A The film company is entitled to recover damages from the advertising agency on account of the agency's failure to fly. The film company will be able to recover damages from the advertising agency because the agency's failure to fly constituted a breach of contract. The parties entered into a bilateral contract-the agency promised to fly with the streamer and the film company promised to pay for the flight. The agency breached the contract by failing to fly on the designated Saturday. Its duty to fly was not discharged by impossibility. A contractual duty to perform may be discharged by objective impossibility (i.e., no one could have performed), but subjective impossibility (defendant could not perform) is insufficient. Here, the defect in the plane constituted only subjective impossibility (if it amounted to impossibility at all) because the agency could have obtained another plane to pull the streamer. If the agency had been unable to fly the plane because of weather (e.g., a severe ice storm), its performance would have been objectively impossible, and the agency would have been discharged. However, under these facts, the film company is entitled to damages for the agency's breach. (B) is incorrect because the film company's duty to perform (pay $500) was subject to the condition precedent of the agency's performance (flying), and, as discussed above, the agency breached the contract by failing to fly. Therefore, the film company's duty to pay never arose. The fact that the engine problem was not the agency's fault does not change things.
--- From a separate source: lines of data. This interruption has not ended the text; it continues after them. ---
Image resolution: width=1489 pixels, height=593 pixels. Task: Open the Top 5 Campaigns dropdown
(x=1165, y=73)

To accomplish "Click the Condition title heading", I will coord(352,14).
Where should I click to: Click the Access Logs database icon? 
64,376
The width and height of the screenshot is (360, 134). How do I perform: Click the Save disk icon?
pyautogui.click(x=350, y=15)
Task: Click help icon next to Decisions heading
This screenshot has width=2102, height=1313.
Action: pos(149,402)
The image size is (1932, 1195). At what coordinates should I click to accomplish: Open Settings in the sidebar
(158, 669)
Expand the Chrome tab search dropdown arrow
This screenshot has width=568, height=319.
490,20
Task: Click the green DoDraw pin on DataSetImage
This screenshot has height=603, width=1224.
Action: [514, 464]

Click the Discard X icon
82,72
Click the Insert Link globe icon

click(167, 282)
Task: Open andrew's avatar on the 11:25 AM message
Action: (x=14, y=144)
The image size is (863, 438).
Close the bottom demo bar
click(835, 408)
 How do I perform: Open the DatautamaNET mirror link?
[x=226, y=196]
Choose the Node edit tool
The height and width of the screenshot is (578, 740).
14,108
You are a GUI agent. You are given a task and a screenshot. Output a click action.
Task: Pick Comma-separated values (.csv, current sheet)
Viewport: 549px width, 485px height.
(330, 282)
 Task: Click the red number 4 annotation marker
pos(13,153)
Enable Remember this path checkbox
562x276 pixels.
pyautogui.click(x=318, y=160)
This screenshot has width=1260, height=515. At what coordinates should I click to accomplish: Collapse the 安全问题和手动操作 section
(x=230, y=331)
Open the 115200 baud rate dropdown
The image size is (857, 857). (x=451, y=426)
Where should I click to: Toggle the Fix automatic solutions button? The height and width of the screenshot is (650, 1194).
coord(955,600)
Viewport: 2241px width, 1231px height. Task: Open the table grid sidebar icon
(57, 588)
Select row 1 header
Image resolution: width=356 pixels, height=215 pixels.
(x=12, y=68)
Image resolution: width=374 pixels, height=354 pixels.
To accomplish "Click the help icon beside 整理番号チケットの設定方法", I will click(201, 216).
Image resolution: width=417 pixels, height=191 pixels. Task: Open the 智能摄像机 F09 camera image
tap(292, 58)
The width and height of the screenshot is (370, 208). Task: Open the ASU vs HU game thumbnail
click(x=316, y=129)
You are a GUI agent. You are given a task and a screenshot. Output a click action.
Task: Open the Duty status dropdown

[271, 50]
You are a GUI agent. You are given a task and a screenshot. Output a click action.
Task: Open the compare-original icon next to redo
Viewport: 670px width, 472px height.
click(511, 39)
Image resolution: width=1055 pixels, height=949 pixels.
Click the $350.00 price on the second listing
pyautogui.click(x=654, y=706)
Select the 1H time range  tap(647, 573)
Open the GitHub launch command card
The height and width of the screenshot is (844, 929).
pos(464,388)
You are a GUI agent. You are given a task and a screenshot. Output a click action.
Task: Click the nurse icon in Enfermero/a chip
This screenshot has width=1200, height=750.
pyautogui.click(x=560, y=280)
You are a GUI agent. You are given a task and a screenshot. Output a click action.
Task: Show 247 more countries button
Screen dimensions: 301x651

The agency's inability to perform, even if it were due to impossibility, would merely discharge the contract, and each party would be excused from performance; the film company would not have to pay the $500. (C) is incorrect because, as determined above, the agency's duty was not discharged because performance was still possible. (If there had been objective impossibility, (C) would have been the correct choice.) (D) is incorrect because it suggests that the contract was a unilateral one (the offer to pay could be accepted only by completion of performance). This interpretation is clearly contrary to the facts. Although the film company offered to pay $500 for the flight, the agency accepted that offer by signing the contract. A promise to pay was given in exchange for a promise to fly. Thus, there was a contract to which both parties were bound.
201
A distributor of electric toy trains and a hobby shop owner entered into a written contract providing that the distributor will tender to the shop owner four dozen of a popular electric train set at a price of $100 apiece, to be delivered no later than October 31, to take advantage of the holiday shopping season. The shop owner chose to order from this distributor because its price for the train set was lower than that of other distributors. Shortly after the shop owner placed his order, the distributor raised its prices due to a sudden surge in popularity of that train set. Because the distributor did not have enough train sets to accommodate everyone due to the surge of orders, it decided to deliver train sets only to those buyers who had ordered them at the increased price. The distributor notified the shop owner that it would not deliver the train sets it ordered. The shop owner filed an action to force the distributor to deliver the train sets at the agreed-upon price. Will the court compel the distributor to deliver the train sets to the shop owner? Responses A No, because a contract for the sale of goods is not subject to specific performance. B No, because the shop owner can buy them from another distributor. C Yes, because the shop owner will not be able to buy them from another source at the contract price. D Yes, because time is of the essence.